WORK TO COMPLETE: Starting at the line that contains "You are a computer-use agent.", repeat each line of the listing below through the last one, exactly, and leave out every picture.
───── EXTRACTED RECORDS
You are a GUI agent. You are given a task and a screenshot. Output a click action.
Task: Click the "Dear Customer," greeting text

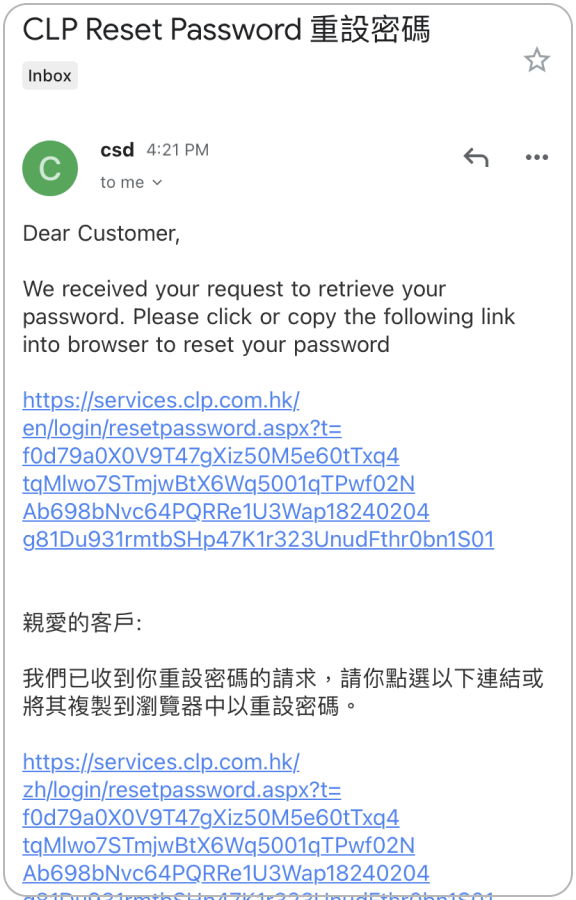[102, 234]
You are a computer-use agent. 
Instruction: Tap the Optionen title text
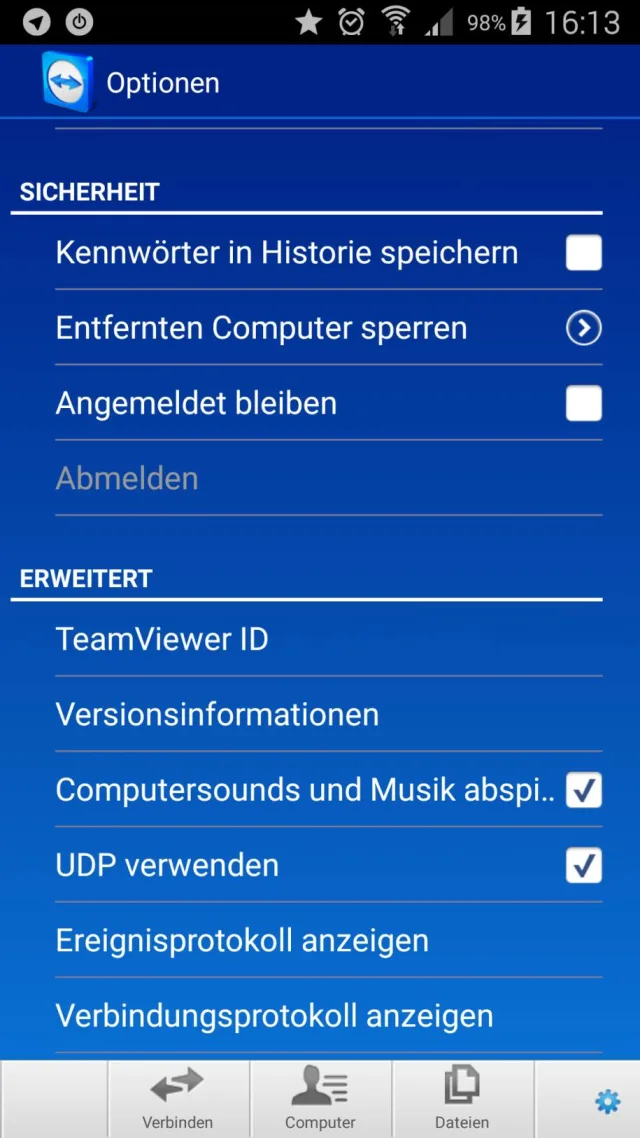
──────────
ANSWER TO THE PROBLEM:
You are a computer-use agent. 
Instruction: Tap the Optionen title text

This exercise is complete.